LC-ESI-MS/MS determination of simotinib, a novel epidermal growth factor receptor tyrosine kinase inhibitor: Application to a pharmacokinetic study

•We established a LC-ESI-MS/MS method to determine simotinib, a novel TKIs.•The method was applied to a pharmacokinetic study in 12 healthy Chinese volunteers.•The clinical pharmacokinetic parameters of simotinib were reported for the first time.
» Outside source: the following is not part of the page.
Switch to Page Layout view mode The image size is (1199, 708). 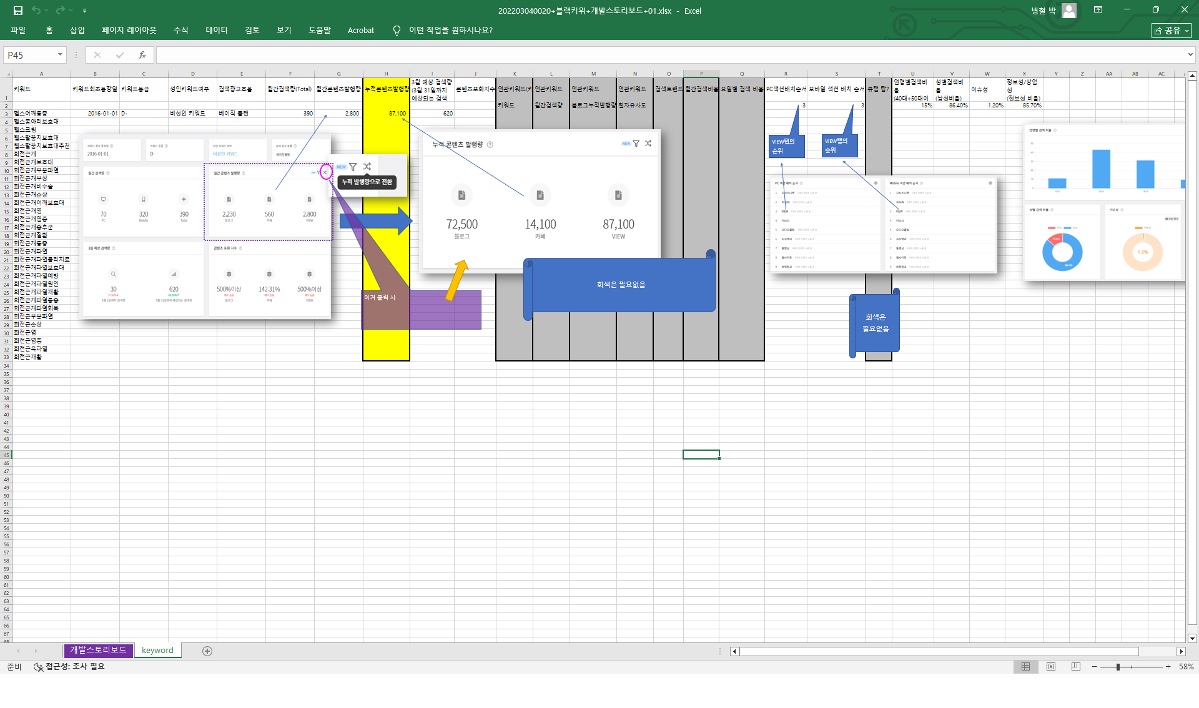[1051, 667]
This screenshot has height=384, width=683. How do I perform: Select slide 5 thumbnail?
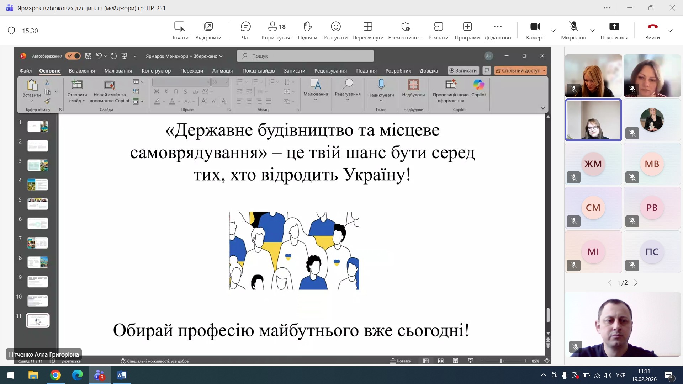coord(38,204)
Simotinib is a novel epidermal growth factor receptor tyrosine kinase inhibitor. This study presented a sensitive and specific liquid chromatography-electrospray ionization-mass spectrometry method using erlotinib as internal standard for the determination of simotinib in human plasma. The method involved a simple liquid–liquid extraction using diethyl ether. The analytes were separated with isocratic gradient elution on an Agilent TC-C18 column (4.6 × 150 mm, 5 μm). Mass spectrometric detector equipped with electrospray ionization source was carried out in the mode of multiple reaction monitoring (MRM). The monitored transitions were m/z 501.2 → 182.1 for simotinib and m/z 394.4 → 278.1 for erlotinib. The calibration curve of simotinib was established over the range of 2.058–3000 μg L−1 (r2 = 0.9924). The intra- and inter-day precisions were all less than 10%, and all the biases were not more than 7%. This validated method was then successfully applied to a pharmacokinetic study involving twelve healthy Chinese volunteers. The mean Cmax and Tmax for simotinib were 254.79 ± 98.30 μg L−1 and 1.71 ± 0.48 h, respectively. Plasma concentrations declined with a t1/2 of 5.37 ± 2.32 h. AUC0–t and AUC0→∞ values obtained were 1262.59 ± 501.41 μg L−1 h and 1329.95 ± 517.42 μg L−1 h, respectively.